Are there any logistical challenges for importing into China?
It’s very challenging. The challenge is basically that each rug is extremely individual; each tribe weaves them differently, so you cannot really categorize this product. None of them have anything in common with each other—weight-wise, size-wise, and the quality of the wool is different; the age is different. The challenge is that customs has a tough time estimating the value of these. I think my prices are really fair, but sometimes they think because this piece is old, I’m going to sell it for 1 million dollars or something.
Basically, because it’s unknown in China, sometimes it’s very challenging to deal with customs—they don’t know how to deal with this.
How do you get the word out about the business to Chinese clients?
We are heavily using WeChat; we try to promote educational articles that we write—technically explain how it’s done, how the natural dye is done. We try to do shows; we usually do speeches and then we usually combine our events with other things—we do wine tastings while talking about rugs and the history. Each of these villages have their own history, and stories, and why they are weaving what they’re weaving—why is that, why this motif and why not the other motif?

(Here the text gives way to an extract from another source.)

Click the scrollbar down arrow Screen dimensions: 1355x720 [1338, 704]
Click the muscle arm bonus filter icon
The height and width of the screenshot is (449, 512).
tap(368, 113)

What are the factors that decide the prices of the carpets?
Nowadays, that’s one of our biggest challenges—in China, so many families are so curious about what I’m doing here. Because in China—it’s actually like so many other products—many are producing a lot of carpets using our design, basically weaving our family name in side of it. They’re selling under our name. So many times, I get the question, “Why is this one this price and yours is this price?”
Technically speaking, there are three or four elements that determine the value of a carpet. Of course, there’s a technical side of of—how it’s woven, the way they knotted it, how fine it is, but one of the most important things, especially for people who are looking for an original and genuine thing for collectors, or somebody who wants to have a real piece is basically the people who made it. If I have a Shiraz carpet, it has to come from Shiraz. You cannot have a Shiraz carpet from Guangzhou, or from India, or from Pakistan.
So that’s actually a huge difference, because those people are limited—how many weavers do we have in Shiraz? A few thousand, maybe. An average 2×3 piece of carpet takes them maybe more than a year to weave. So the production is very limited. That’s why the price is high.
Or you can get a copied version like in some workshop inside of China—they take one of our carpets and make 1,000 of it, using the chemical dyes or cheap wool, whatever they can, just to get the same look. What people don’t know is that’s much more than that goes into it.
That’s actually a big challenge for us—to educate people on why they are paying this much. What’s the difference between hand-spun wool and machine-spun wool, or what’s the difference between chemical dye and natural dye, or what’s the difference between doing a double knot and single knot? There’s so much technique inside of it; it’s a big subject to talk about. But in general, if you’re buying a carpet, it’s exactly like buying artwork; if you’re not buying from the people who are making it, it’s just like a Picasso poster or something. We have an expression saying, “you’re not really buying a carpet, you’re buying a picture of it.”
This interview was edited and condensed.